One of my favourite books on organisational change is ‘Who Moved my Cheese?’ It’s short, and mice looking for cheese to eat is an appealing analogy.
It’s a model for managers because it covers four theoretical outcomes of change. Those outcomes are:
- what happens if I (or we) do, or don’t make this change,
- what won’t happen if we do, or don’t change.
Organised this way, a 2X2 matrix is revealed. One axis is the pros and cons of making the change, the other, the pros and cons of not making the change. I’ve seen other versions where one axis is personal and the other contextual. In that version, one end represents change, the other end is about avoiding or resisting change.

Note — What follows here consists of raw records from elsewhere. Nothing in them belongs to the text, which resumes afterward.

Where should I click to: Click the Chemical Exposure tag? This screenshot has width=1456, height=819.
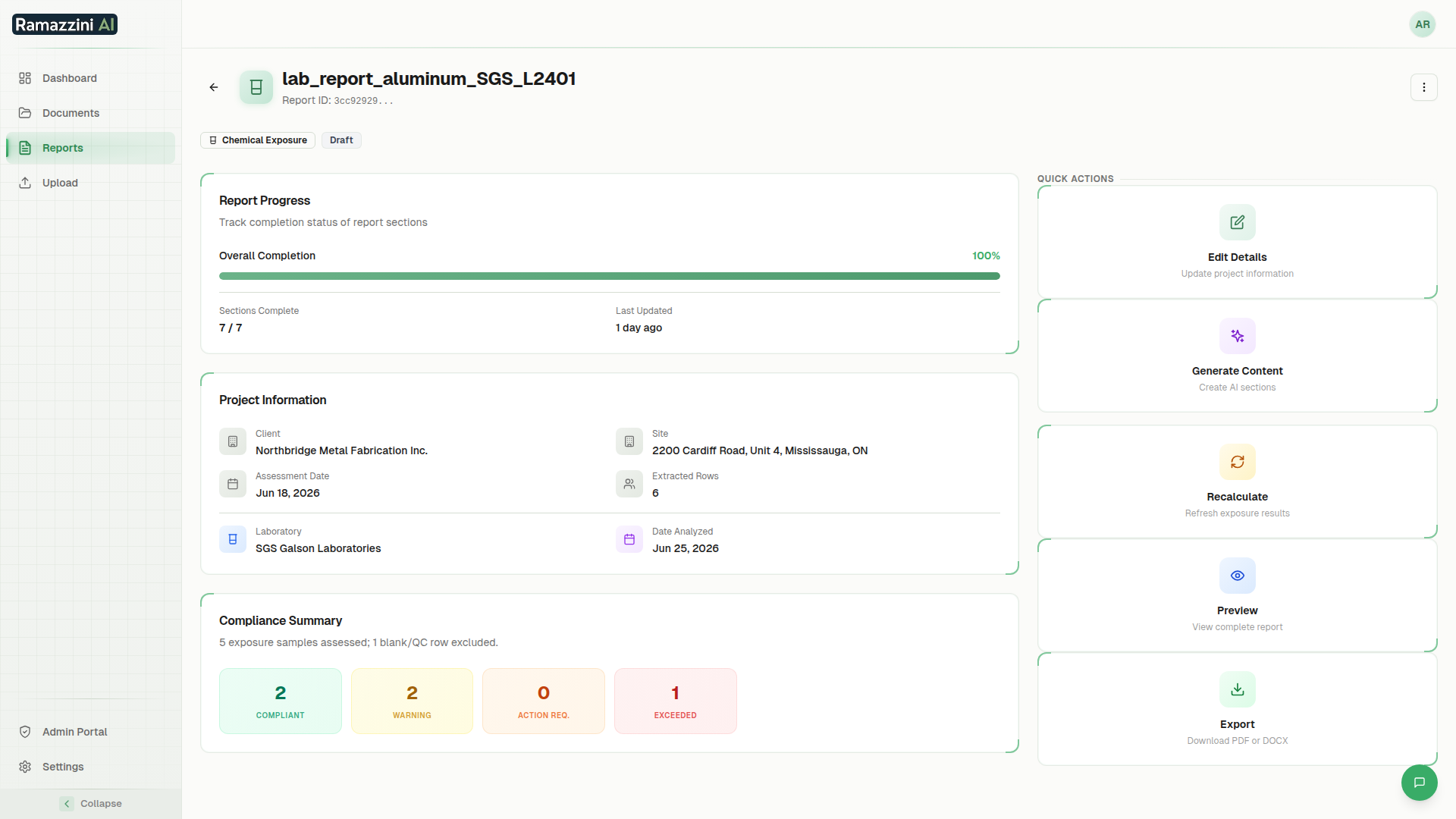[258, 140]
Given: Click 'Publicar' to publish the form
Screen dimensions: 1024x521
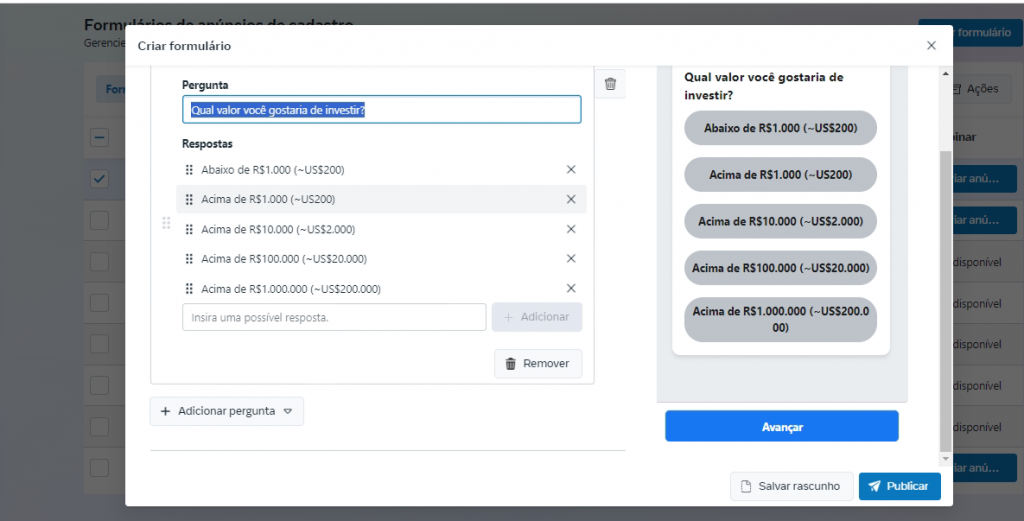Looking at the screenshot, I should 899,486.
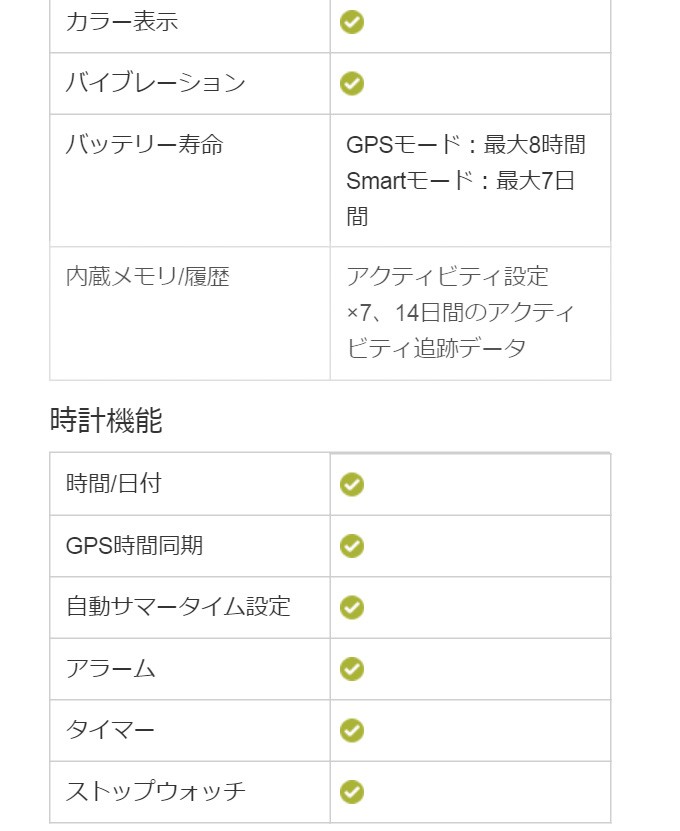Image resolution: width=680 pixels, height=831 pixels.
Task: Click the checkmark icon beside バイブレーション
Action: coord(352,84)
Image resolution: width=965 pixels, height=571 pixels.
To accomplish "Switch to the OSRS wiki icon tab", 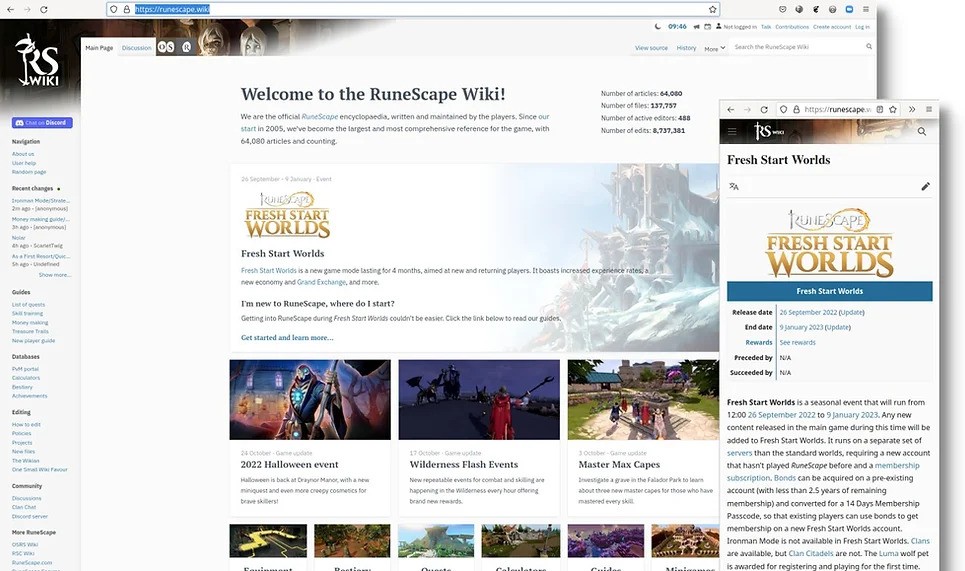I will [166, 47].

Organisational change as a 2X2 matrix
2X2 matrices are a comforting, logical view, that can help people reduce complex situations to smaller decisions that are easier to make. They can also help people reduce complex situations to simplistic decisions that are easier to justify. You probably had to read that twice, but 2X2 matrices reduce complex situations to something manageable. That’s both useful and dangerous.
Of course, they can be full of assumptions and predictions, which is dangerous if they become truer the more often we read them. But more worrying is the sense of authority that comes with the 2X2 grid layout. It seems to suggest completeness, that all ways of examining this topic have been investigated and the result is these four quadrants. Then, when you look at the quadrants, one is obviously superior and one horrible, leaving two that are okay-ish. You probably feel that you, or your company, are in one of these okay-ish quadrants. If the 2X2 comes from a vendor, then their solution will take you immediately into that superior quadrant.

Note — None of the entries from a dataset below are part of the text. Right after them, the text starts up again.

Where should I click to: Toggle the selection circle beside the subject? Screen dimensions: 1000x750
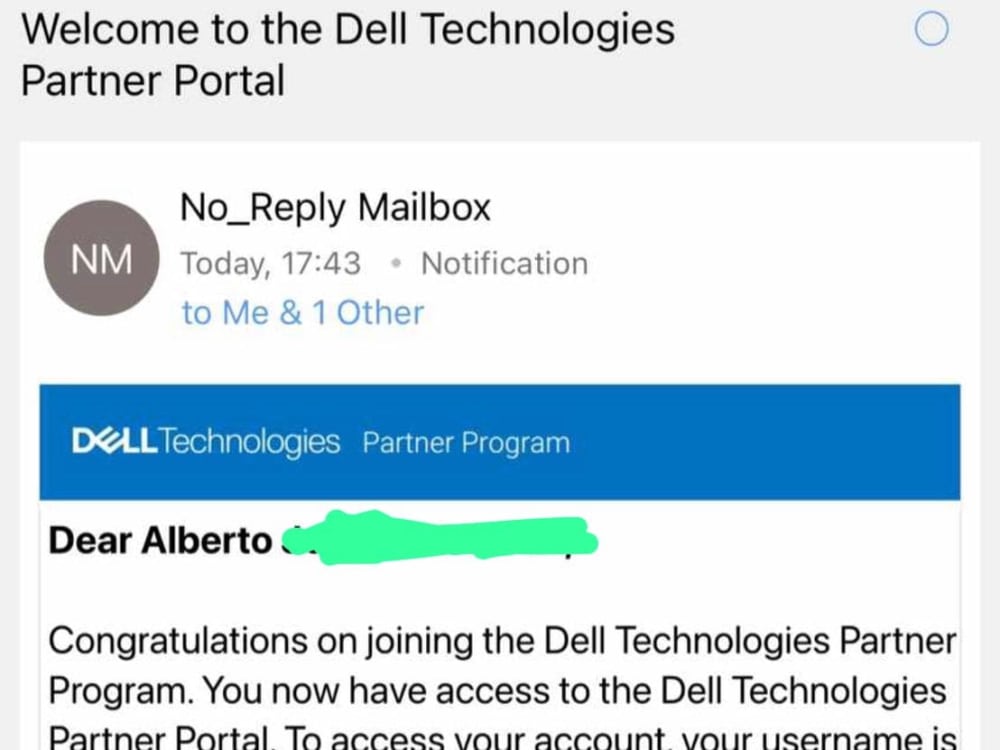tap(931, 30)
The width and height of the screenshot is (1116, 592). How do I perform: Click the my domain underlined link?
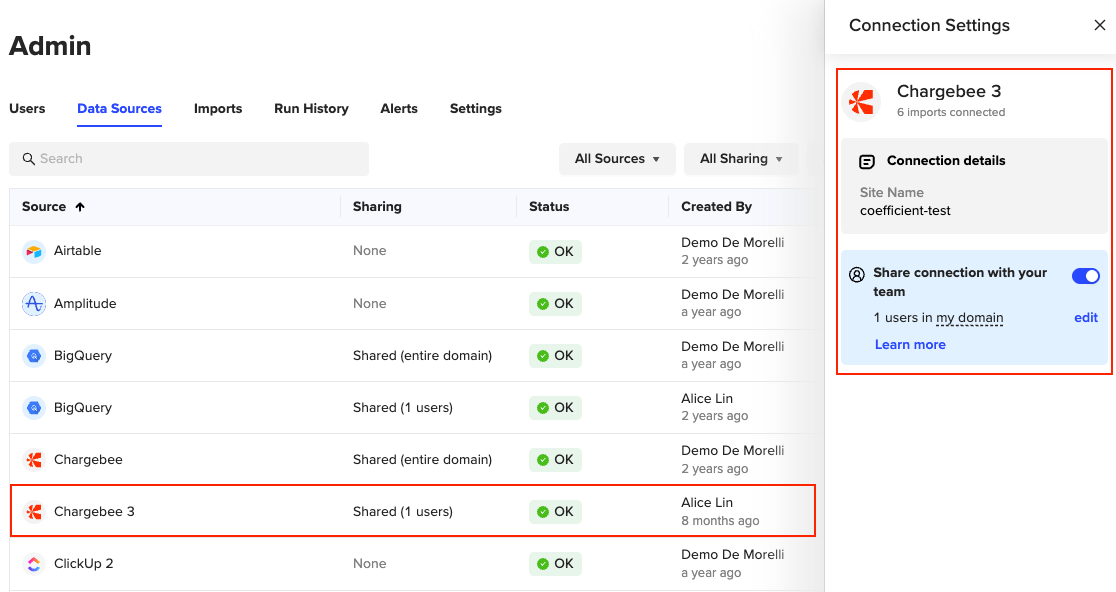969,318
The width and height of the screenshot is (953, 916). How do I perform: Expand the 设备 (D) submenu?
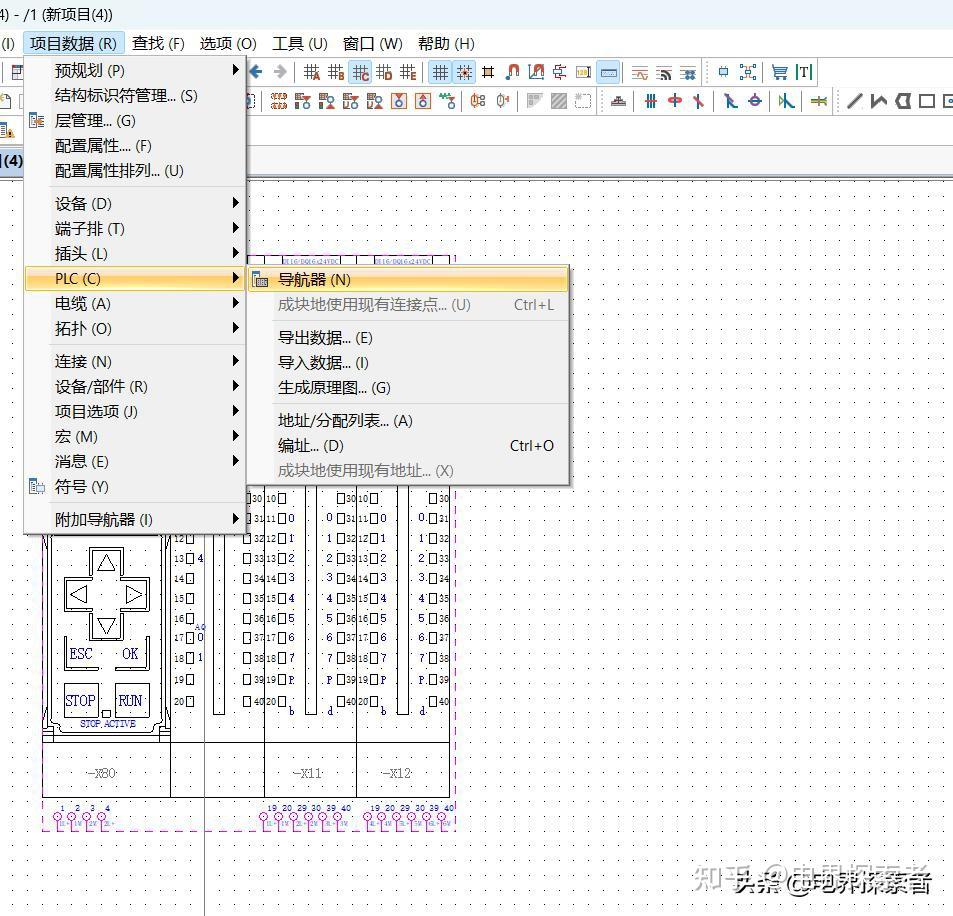pyautogui.click(x=80, y=203)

In the cheese change book, the characters are collaborative and supportive. Their adventures take them into situations that explore these same quadrants. We read each situation as a chapter in an emerging story, set in a social context. Instead of four projections of the future along two axes with pre-determined conclusions, we are provided a rich metaphor and allowed to make sense of it for ourselves. We see the results of certain behaviours and attitudes and can draw from the characters’ learnings. Organisations are complex and change is always present or imminent. As managers, and employees, we need tools that help us navigate change and cope with its human factors. Models are an important part of sense-making and metaphors are powerful models.